■ **Request**: Rewrite the data below with "specified word" changed to "listed term" and everything else unchanged. Leave out the pictures.
* * *
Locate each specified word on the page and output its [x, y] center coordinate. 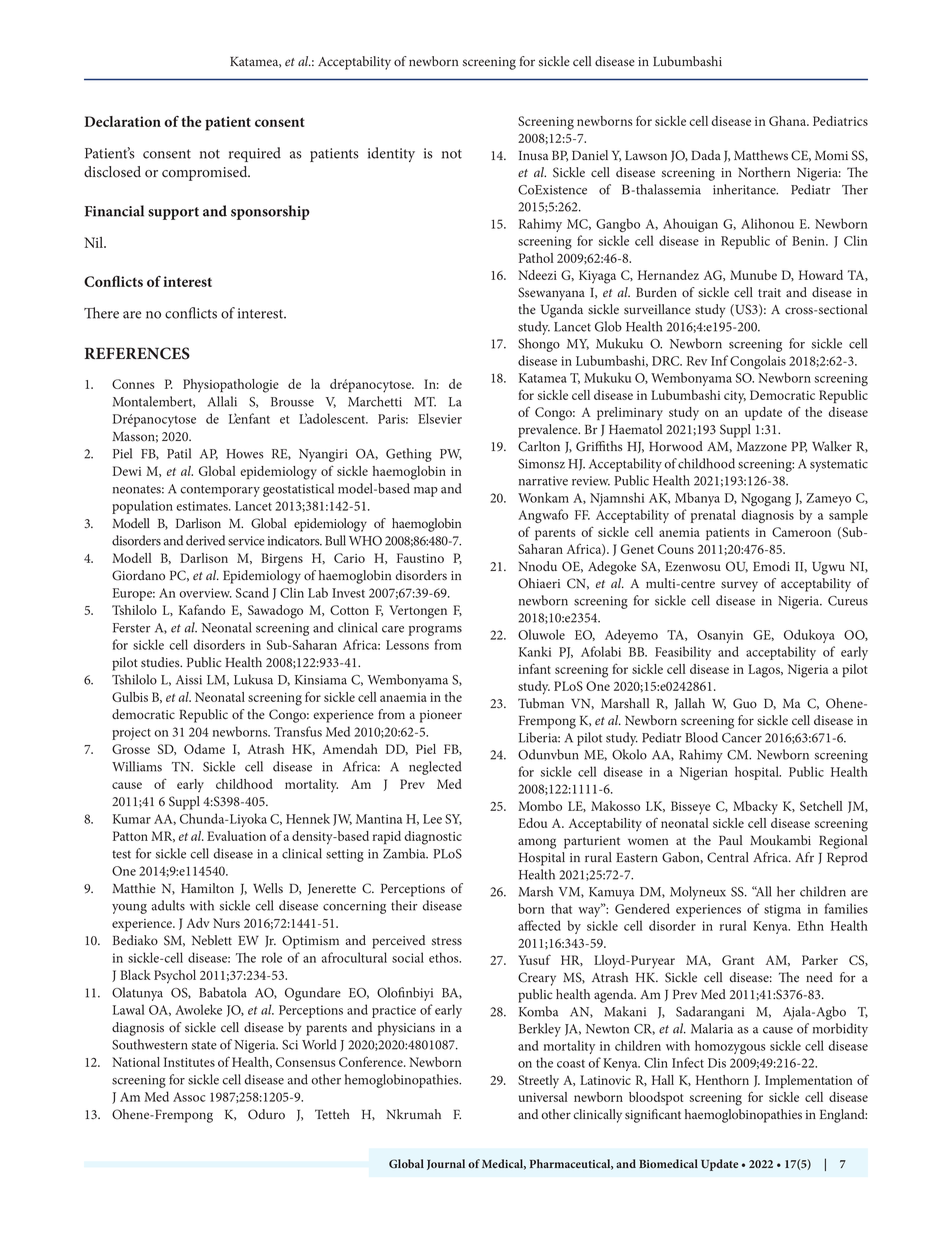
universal [543, 1097]
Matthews [761, 155]
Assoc [189, 1097]
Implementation [809, 1081]
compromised [206, 173]
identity [391, 154]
* * *
■ **Complete response**:
Locate each listed term on the page and output its [x, y] center coordinate. 
universal [543, 1097]
Matthews [761, 155]
Assoc [189, 1097]
Implementation [809, 1081]
compromised [206, 173]
identity [391, 154]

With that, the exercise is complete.